For Coptic Church, changes, questions after priest ouster

Associated Press

October 7, 2020

By Mariam Fam

For 17 years, Sally Zakhari said she told priests and leaders in the Coptic Orthodox Church her childhood nightmare — how a Coptic priest visiting from Egypt sexually abused her at her Florida home during what was supposed to be her first confession.

“I’ve already gone to countless bishops. I’ve already gone to two different popes,” she told The Associated Press. She went to police as well.

She said she watched the priest — Reweis Aziz Khalil — continue serving at Coptic churches. Then, Zakhari aired her allegations on social media in July and Khalil was stripped of his priesthood and ordered to return to his pre-ordination name days later.

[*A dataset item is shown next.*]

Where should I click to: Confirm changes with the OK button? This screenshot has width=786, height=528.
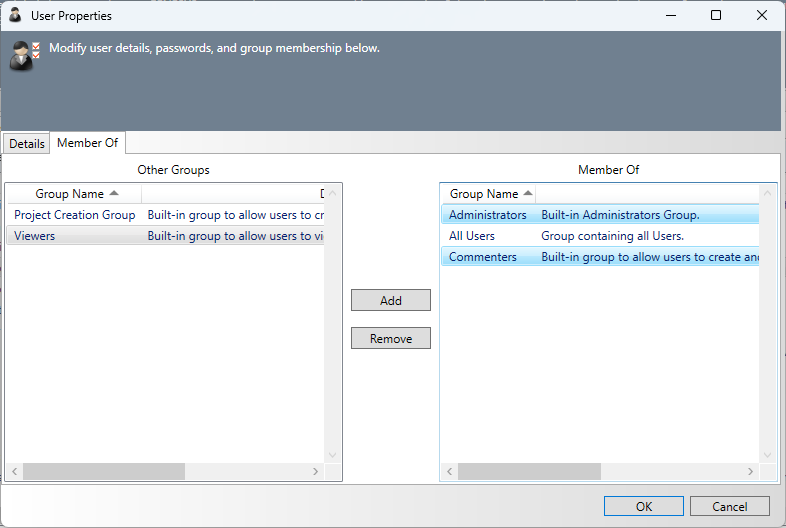pos(643,506)
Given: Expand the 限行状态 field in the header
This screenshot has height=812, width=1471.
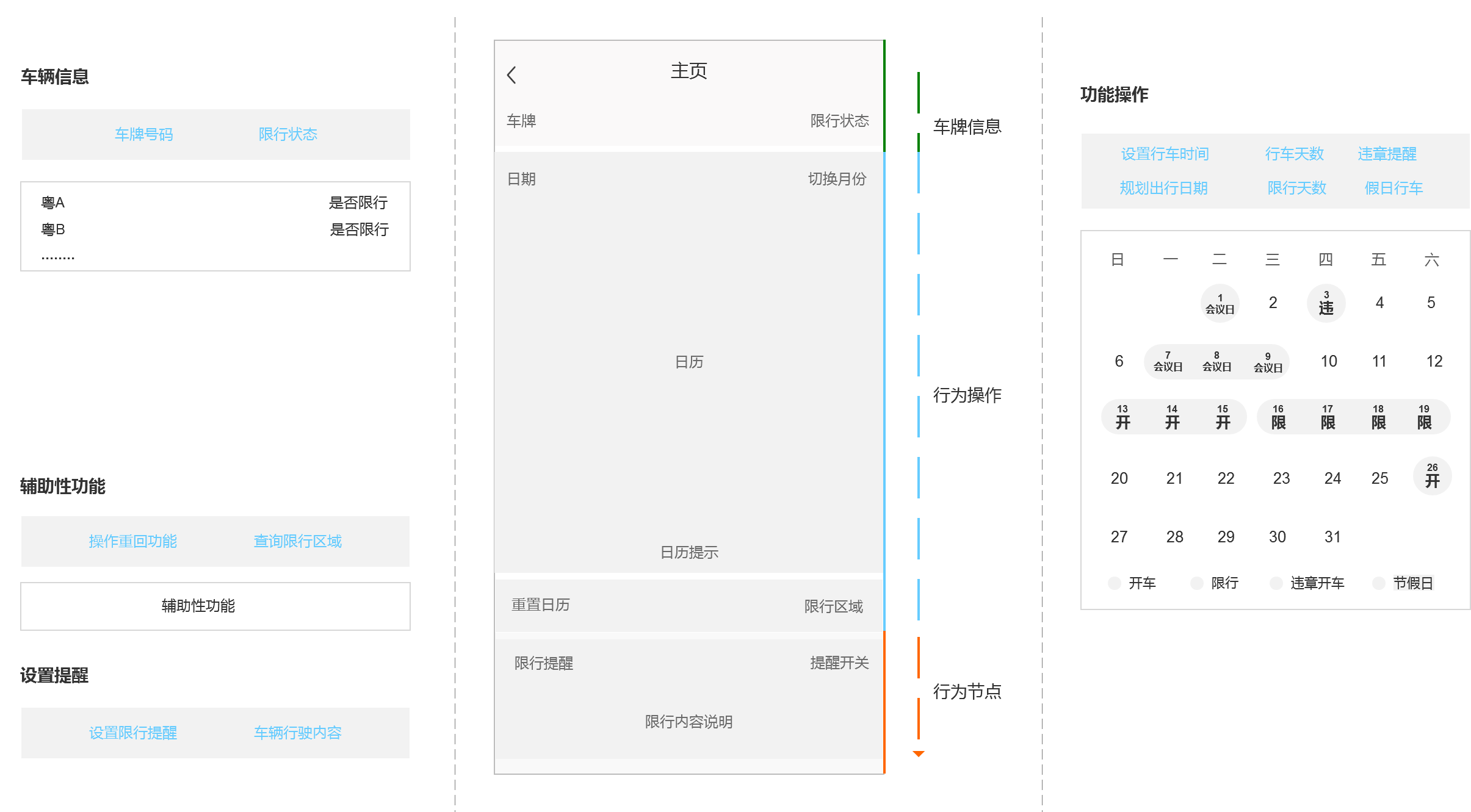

In announcing the move, Khalil’s Minya and Abu Qurqas diocese in Egypt mentioned undated complaints by congregants in Egypt as well as from the United States and Canada. A papal decree said disciplinary action had been taken against Khalil in the past for “his repeated infringements.” Neither statement specified the nature of the complaints or “infringements.”

The papal decree said prior action against Khalil included “defrocking him from all ministry” in 2014. It wasn’t clear what that entailed and there were times when Khalil served as priest after 2014.

In response to questions and a request to interview Khalil, his attorney, Michelle Suskauer, said by e-mail: “Mr. Khalil will not be responding to your questions and denies all allegations against him.”

For Egypt’s ancient Coptic Church, which is usually closed about its inner workings, the allegations and the laicization after sexual abuse claims were unusually public and shocked many. In the aftermath, some anti-abuse efforts were announced and questions were raised about oversight and the handling of Zakhari’s allegations.